### Exercise directions
Repeat exactly, and only, the lines of the entries below from the one with "Select the Meldung field" through the one with "Given: Click the Make a Web Note icon", both ends included.

### Information provided
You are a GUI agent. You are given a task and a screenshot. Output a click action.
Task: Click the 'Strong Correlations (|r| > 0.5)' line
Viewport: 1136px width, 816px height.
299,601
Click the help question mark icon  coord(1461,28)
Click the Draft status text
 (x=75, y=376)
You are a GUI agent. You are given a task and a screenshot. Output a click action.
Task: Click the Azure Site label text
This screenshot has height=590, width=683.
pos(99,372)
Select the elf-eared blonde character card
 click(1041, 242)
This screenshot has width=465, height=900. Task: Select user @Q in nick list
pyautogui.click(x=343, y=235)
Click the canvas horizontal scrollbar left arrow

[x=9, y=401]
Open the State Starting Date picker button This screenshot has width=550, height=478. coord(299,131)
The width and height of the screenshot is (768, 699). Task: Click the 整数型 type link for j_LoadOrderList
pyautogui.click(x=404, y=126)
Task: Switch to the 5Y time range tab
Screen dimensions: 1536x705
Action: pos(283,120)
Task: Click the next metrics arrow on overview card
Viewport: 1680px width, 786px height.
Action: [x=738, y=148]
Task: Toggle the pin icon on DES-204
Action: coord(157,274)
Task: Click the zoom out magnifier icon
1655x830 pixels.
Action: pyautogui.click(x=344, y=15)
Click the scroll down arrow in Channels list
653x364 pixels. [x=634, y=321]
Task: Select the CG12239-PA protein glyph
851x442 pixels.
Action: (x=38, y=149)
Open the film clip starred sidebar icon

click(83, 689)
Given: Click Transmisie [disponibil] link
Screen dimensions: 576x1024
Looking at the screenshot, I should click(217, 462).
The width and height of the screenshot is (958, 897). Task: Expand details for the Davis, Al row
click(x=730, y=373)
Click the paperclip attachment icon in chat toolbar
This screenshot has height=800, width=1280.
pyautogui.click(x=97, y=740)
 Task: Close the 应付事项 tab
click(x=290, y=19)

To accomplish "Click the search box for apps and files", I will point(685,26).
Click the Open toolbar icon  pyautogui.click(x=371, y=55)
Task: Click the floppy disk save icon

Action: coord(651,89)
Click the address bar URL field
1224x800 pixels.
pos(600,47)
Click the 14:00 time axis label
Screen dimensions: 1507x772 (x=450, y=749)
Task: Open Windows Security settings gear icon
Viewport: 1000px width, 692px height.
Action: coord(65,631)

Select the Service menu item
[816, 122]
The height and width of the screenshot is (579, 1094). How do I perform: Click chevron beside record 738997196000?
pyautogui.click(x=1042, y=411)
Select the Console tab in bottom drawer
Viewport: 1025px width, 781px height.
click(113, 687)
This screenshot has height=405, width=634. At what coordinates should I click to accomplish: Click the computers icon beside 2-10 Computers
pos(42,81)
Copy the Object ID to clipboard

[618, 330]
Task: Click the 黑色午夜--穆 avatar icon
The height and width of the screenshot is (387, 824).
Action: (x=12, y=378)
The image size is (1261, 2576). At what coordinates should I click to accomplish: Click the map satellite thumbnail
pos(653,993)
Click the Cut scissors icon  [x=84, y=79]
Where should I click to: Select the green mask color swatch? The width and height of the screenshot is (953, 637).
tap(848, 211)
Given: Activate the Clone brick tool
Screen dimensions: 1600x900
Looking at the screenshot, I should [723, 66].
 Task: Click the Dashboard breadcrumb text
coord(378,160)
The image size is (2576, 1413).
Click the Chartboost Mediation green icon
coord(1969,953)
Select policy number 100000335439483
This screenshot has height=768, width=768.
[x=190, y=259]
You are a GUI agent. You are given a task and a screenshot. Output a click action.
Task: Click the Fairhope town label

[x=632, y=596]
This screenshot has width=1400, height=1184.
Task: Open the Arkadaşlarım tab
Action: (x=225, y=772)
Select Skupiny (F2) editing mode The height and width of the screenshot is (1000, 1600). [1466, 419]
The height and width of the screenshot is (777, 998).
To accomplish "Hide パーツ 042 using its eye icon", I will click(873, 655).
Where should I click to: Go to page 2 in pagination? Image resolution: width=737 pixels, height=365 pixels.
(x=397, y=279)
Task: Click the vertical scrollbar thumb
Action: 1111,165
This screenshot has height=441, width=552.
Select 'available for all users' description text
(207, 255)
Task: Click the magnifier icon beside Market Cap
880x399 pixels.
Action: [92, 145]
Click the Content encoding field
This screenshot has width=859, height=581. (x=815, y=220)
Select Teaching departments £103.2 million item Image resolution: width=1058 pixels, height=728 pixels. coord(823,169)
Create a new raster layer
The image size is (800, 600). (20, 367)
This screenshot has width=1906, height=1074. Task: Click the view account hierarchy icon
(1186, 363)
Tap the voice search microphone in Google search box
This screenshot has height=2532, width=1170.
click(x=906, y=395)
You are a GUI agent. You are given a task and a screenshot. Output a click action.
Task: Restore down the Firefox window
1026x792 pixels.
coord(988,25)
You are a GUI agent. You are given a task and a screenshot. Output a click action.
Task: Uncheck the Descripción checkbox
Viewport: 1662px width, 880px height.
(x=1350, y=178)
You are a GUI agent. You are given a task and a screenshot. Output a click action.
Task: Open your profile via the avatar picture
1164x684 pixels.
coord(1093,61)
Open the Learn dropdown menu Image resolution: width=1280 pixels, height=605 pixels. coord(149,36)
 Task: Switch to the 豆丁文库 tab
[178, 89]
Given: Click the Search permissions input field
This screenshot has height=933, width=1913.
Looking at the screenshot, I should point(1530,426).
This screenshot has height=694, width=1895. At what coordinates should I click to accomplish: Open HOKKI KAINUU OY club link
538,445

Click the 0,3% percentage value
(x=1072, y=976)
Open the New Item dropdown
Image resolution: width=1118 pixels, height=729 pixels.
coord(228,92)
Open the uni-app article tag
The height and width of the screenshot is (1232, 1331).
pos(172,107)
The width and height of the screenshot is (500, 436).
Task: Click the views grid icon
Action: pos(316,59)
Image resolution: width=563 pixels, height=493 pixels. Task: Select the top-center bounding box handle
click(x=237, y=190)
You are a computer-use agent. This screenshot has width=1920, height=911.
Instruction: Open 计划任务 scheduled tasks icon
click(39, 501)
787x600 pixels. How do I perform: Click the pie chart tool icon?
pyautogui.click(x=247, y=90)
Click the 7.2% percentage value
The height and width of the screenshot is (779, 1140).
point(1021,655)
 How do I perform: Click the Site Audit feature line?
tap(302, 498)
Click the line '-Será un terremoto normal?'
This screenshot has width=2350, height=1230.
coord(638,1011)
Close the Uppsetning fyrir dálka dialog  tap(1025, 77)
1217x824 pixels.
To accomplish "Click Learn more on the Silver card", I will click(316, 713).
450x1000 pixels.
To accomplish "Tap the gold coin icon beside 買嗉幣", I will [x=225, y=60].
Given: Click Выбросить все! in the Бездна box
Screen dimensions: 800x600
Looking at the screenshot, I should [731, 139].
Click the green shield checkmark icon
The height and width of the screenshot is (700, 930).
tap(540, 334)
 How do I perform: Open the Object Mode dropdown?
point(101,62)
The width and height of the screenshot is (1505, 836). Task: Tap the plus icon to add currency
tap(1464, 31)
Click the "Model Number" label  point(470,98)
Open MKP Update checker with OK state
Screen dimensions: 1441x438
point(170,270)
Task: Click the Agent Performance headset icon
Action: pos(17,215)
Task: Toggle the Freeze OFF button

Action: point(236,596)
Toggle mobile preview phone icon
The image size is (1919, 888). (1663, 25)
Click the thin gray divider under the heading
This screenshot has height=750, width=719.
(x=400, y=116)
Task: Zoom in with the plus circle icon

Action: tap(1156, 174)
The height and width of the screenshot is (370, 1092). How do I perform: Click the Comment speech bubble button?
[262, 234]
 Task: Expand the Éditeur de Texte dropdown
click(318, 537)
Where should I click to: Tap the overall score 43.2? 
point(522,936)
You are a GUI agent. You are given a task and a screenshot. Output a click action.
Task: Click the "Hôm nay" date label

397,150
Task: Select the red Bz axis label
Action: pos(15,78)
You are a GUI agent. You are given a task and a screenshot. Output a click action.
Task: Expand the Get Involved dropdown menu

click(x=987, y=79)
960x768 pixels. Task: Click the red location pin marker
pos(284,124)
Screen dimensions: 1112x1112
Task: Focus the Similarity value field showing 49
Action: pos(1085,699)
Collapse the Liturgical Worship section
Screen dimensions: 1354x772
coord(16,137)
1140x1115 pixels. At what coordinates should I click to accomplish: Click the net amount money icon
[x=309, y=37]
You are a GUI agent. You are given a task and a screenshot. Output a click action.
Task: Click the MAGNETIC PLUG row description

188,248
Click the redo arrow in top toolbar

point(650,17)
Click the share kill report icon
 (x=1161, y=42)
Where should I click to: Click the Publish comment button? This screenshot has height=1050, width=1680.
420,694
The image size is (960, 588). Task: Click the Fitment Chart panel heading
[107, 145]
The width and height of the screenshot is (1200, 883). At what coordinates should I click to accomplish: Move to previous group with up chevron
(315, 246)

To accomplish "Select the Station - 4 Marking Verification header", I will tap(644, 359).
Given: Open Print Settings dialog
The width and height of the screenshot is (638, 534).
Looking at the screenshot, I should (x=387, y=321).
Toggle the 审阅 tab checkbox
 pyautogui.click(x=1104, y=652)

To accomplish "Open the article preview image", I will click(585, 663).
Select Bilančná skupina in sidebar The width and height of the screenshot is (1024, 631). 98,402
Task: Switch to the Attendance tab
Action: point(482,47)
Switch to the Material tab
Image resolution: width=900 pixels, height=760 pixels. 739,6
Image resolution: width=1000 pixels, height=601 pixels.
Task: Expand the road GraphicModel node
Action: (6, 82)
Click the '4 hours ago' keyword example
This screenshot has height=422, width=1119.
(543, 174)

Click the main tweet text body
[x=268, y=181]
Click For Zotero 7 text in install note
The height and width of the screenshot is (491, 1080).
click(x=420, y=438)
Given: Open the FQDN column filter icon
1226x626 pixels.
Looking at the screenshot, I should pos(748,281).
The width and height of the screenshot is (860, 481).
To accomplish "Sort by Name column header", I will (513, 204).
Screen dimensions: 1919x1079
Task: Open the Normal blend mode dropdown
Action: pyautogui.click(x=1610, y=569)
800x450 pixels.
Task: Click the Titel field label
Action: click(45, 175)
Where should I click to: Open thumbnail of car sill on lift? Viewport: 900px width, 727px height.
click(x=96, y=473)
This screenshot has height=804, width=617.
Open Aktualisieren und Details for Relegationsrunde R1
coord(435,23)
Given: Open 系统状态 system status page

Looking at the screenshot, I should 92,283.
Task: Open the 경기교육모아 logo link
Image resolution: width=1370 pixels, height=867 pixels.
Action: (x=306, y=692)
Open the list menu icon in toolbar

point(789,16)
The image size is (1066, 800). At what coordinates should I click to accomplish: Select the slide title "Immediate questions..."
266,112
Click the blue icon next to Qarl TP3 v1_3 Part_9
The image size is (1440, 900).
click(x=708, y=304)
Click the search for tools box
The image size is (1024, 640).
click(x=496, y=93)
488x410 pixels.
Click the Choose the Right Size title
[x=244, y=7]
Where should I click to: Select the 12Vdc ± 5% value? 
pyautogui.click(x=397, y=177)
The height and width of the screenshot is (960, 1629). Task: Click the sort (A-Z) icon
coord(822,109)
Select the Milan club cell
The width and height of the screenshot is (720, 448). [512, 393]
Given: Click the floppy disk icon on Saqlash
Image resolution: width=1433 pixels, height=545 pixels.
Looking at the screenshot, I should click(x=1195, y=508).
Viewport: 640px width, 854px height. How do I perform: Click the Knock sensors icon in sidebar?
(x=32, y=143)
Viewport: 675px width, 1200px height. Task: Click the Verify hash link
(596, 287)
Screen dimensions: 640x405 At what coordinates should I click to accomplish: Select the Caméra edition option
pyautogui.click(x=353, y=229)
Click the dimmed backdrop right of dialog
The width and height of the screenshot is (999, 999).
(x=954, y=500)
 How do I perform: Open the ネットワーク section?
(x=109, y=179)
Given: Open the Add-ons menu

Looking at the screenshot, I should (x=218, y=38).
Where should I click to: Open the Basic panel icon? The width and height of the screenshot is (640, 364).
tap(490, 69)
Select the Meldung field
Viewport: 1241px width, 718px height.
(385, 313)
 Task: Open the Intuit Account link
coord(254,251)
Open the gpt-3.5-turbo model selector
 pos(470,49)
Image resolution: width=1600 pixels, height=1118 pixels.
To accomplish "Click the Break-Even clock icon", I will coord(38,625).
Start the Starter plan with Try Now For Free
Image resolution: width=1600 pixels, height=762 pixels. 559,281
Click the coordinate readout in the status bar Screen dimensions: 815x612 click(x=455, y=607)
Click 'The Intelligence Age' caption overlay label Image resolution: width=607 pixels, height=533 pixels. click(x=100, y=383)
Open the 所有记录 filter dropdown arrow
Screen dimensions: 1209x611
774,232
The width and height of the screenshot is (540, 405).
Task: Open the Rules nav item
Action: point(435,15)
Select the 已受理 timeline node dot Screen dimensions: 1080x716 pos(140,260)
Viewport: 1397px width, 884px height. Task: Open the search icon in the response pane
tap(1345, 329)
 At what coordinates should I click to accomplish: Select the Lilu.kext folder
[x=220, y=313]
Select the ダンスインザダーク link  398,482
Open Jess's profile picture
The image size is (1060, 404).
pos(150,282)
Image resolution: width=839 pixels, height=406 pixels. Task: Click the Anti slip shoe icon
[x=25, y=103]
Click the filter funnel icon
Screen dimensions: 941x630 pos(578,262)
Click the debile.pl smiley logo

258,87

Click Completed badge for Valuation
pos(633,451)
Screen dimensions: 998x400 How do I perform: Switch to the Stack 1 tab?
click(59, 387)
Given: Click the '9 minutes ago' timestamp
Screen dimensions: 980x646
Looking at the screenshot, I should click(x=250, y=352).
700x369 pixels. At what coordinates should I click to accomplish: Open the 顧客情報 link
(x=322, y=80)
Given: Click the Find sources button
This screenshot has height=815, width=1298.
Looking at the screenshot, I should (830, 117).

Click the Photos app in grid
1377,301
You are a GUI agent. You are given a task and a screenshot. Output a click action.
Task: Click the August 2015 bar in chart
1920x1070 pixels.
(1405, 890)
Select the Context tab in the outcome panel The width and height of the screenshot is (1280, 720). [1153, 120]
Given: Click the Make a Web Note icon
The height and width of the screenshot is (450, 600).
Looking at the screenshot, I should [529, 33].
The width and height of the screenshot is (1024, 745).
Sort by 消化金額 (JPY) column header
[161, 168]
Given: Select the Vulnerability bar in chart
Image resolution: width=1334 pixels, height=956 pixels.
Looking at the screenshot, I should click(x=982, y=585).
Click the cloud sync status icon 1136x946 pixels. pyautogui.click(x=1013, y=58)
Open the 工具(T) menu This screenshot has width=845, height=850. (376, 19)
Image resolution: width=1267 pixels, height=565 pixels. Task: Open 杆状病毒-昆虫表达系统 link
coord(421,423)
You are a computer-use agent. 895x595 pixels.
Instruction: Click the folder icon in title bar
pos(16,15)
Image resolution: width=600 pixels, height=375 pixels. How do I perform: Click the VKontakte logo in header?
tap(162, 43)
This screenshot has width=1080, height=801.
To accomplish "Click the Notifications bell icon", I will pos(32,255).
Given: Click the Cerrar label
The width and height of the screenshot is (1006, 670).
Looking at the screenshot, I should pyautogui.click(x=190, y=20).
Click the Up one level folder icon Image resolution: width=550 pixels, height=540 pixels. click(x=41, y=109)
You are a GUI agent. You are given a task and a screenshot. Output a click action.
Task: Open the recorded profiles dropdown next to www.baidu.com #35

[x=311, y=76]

### Result of the task
Select the Meldung field
Viewport: 1241px width, 718px height.
(385, 313)
 Task: Open the Intuit Account link
coord(254,251)
Open the gpt-3.5-turbo model selector
 pos(470,49)
Image resolution: width=1600 pixels, height=1118 pixels.
To accomplish "Click the Break-Even clock icon", I will coord(38,625).
Start the Starter plan with Try Now For Free
Image resolution: width=1600 pixels, height=762 pixels. 559,281
Click the coordinate readout in the status bar Screen dimensions: 815x612 click(x=455, y=607)
Click 'The Intelligence Age' caption overlay label Image resolution: width=607 pixels, height=533 pixels. click(x=100, y=383)
Open the 所有记录 filter dropdown arrow
Screen dimensions: 1209x611
774,232
The width and height of the screenshot is (540, 405).
Task: Open the Rules nav item
Action: point(435,15)
Select the 已受理 timeline node dot Screen dimensions: 1080x716 pos(140,260)
Viewport: 1397px width, 884px height. Task: Open the search icon in the response pane
tap(1345, 329)
 At what coordinates should I click to accomplish: Select the Lilu.kext folder
[x=220, y=313]
Select the ダンスインザダーク link  398,482
Open Jess's profile picture
The image size is (1060, 404).
pos(150,282)
Image resolution: width=839 pixels, height=406 pixels. Task: Click the Anti slip shoe icon
[x=25, y=103]
Click the filter funnel icon
Screen dimensions: 941x630 pos(578,262)
Click the debile.pl smiley logo

258,87

Click Completed badge for Valuation
pos(633,451)
Screen dimensions: 998x400 How do I perform: Switch to the Stack 1 tab?
click(59, 387)
Given: Click the '9 minutes ago' timestamp
Screen dimensions: 980x646
Looking at the screenshot, I should click(x=250, y=352).
700x369 pixels. At what coordinates should I click to accomplish: Open the 顧客情報 link
(x=322, y=80)
Given: Click the Find sources button
This screenshot has height=815, width=1298.
Looking at the screenshot, I should (830, 117).

Click the Photos app in grid
1377,301
You are a GUI agent. You are given a task and a screenshot. Output a click action.
Task: Click the August 2015 bar in chart
1920x1070 pixels.
(1405, 890)
Select the Context tab in the outcome panel The width and height of the screenshot is (1280, 720). [1153, 120]
Given: Click the Make a Web Note icon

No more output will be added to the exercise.